[ovs-dev] [PATCH v2 5/9] ovsdb: New ovsdb 'relay' service model.

Ilya Maximets i.maximets at ovn.org
Mon Jul 12 22:40:37 UTC 2021


On 6/25/21 3:34 PM, Dumitru Ceara wrote:
> On 6/12/21 4:00 AM, Ilya Maximets wrote:
>> New database service model 'relay' that is needed to scale out
>> read-mostly database access, e.g. ovn-controller connections to
>> OVN_Southbound.
>>
>> In this service model ovsdb-server connects to existing OVSDB
>> server and maintains in-memory copy of the database.  It serves
>> read-only transactions and monitor requests by its own, but
>> forwards write transactions to the relay source.
>>
>> Key differences from the active-backup replication:
>> - support for "write" transactions (next commit).
>> - no on-disk storage. (probably, faster operation)
>> - support for multiple remotes (connect to the clustered db).
>> - doesn't try to keep connection as long as possible, but
>>   faster reconnects to other remotes to avoid missing updates.
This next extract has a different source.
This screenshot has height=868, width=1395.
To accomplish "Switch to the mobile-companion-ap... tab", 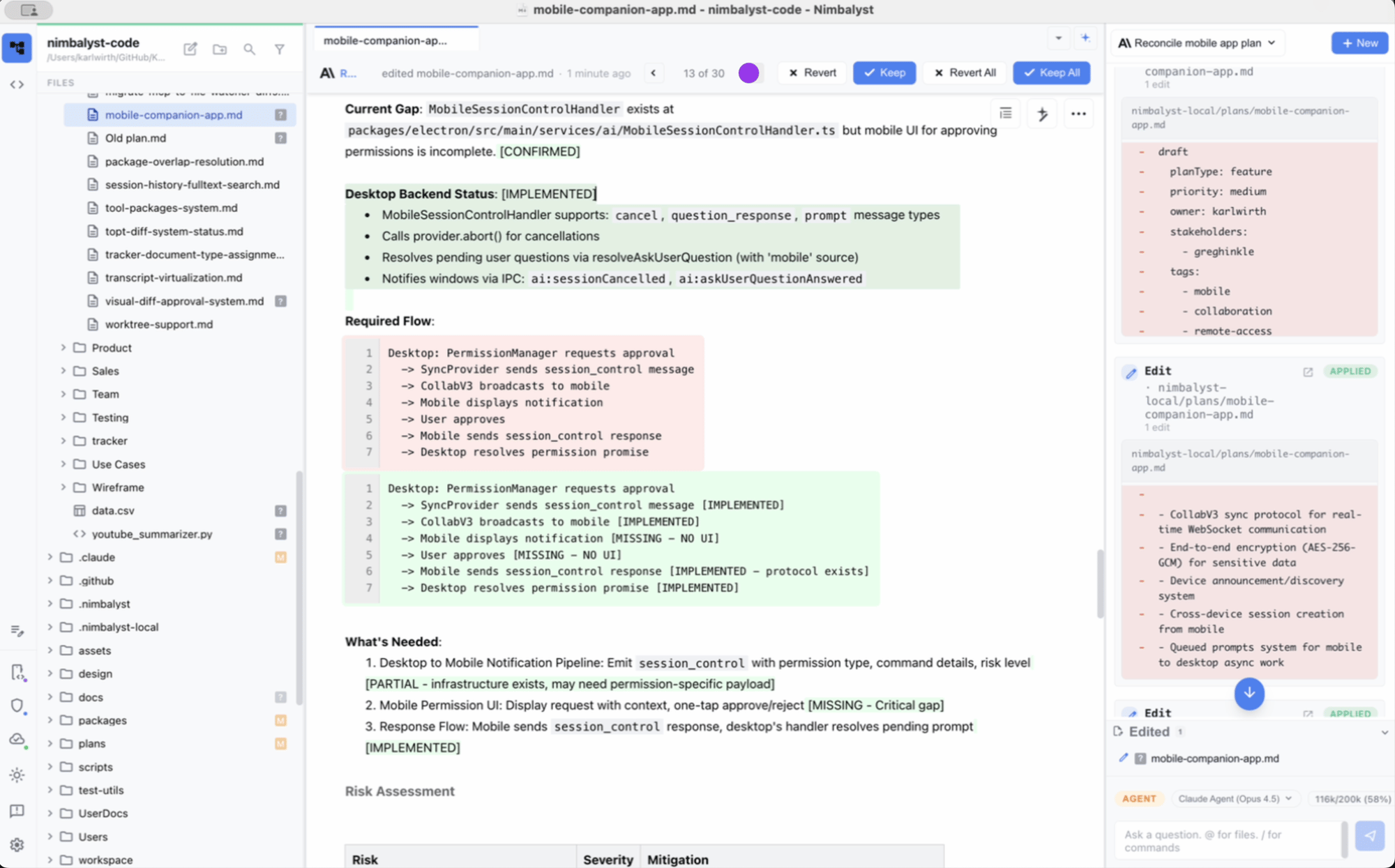I will (395, 40).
>> - No need to know the complete database schema beforehand,
>>   only the schema name.
>> - can be used along with other standalone and clustered databases
>>   by the same ovsdb-server process. (doesn't turn the whole
>>   jsonrpc server to read-only mode)
>> - supports modern version of monitors (monitor_cond_since),
>>   because based on ovsdb-cs.
>> - could be chained, i.e. multiple relays could be connected
>>   one to another in a row or in a tree-like form.
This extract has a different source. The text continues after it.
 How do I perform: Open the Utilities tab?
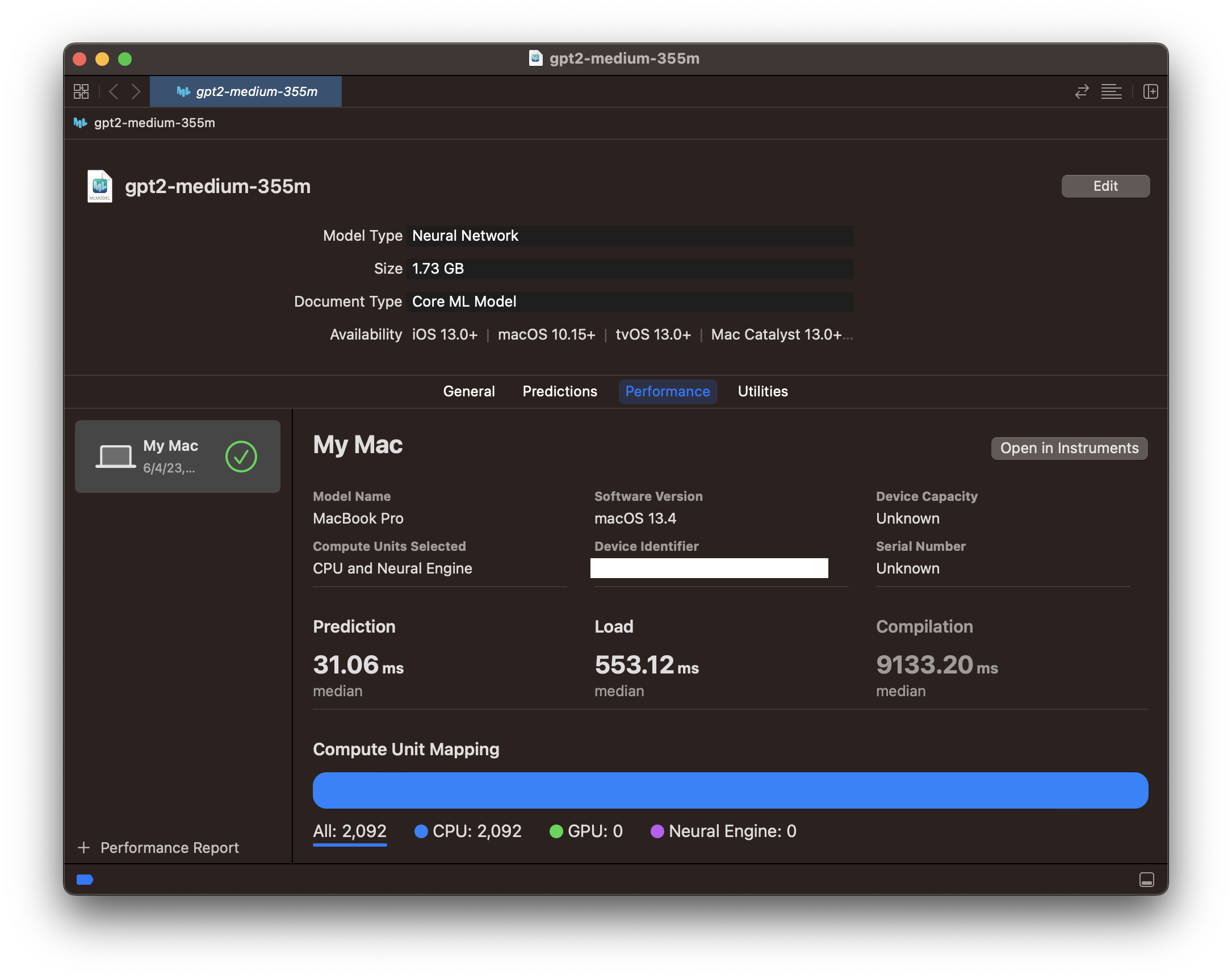click(762, 391)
>> - doesn't increase availability.
>> - cannot be converted to other service models or become a main
>>   active server.
>>
>> Signed-off-by: Ilya Maximets <i.maximets at ovn.org>
>> ---
> 
> I have some very nitpicky comments below (and an unrelated bug report),
> nevertheless:
> 
> Acked-by: Dumitru Ceara <dceara at redhat.com>
> 
>>  ovsdb/_server.ovsschema |   7 +-
>>  ovsdb/_server.xml       |  16 +-
>>  ovsdb/automake.mk       |   2 +
>>  ovsdb/execution.c       |   5 +
>>  ovsdb/ovsdb-server.c    |  97 ++++++++----
>>  ovsdb/ovsdb.c           |   2 +
>>  ovsdb/ovsdb.h           |   3 +
>>  ovsdb/relay.c           | 339 ++++++++++++++++++++++++++++++++++++++++
>>  ovsdb/relay.h           |  34 ++++
>>  9 files changed, 464 insertions(+), 41 deletions(-)
>>  create mode 100644 ovsdb/relay.c
>>  create mode 100644 ovsdb/relay.h
>>
>> diff --git a/ovsdb/_server.ovsschema b/ovsdb/_server.ovsschema
>> index a867e5cbf..e3d9d893b 100644
>> --- a/ovsdb/_server.ovsschema
>> +++ b/ovsdb/_server.ovsschema
>> @@ -1,13 +1,14 @@
>>  {"name": "_Server",
>> - "version": "1.1.0",
>> - "cksum": "3236486585 698",
>> + "version": "1.2.0",
>> + "cksum": "3009684573 744",
>>   "tables": {
>>     "Database": {
>>       "columns": {
>>         "name": {"type": "string"},
>>         "model": {
>>           "type": {"key": {"type": "string",
>> -                          "enum": ["set", ["standalone", "clustered"]]}}},
>> +                          "enum": ["set",
>> +                                     ["standalone", "clustered", "relay"]]}}},
>>         "connected": {"type": "boolean"},
>>         "leader": {"type": "boolean"},
>>         "schema": {
>> diff --git a/ovsdb/_server.xml b/ovsdb/_server.xml
>> index 70cd22db7..414be6715 100644
>> --- a/ovsdb/_server.xml
>> +++ b/ovsdb/_server.xml
>> @@ -60,12 +60,14 @@
>>  
>>      <column name="model">
>>        The storage model: <code>standalone</code> for a standalone or
>> -      active-backup database, <code>clustered</code> for a clustered database.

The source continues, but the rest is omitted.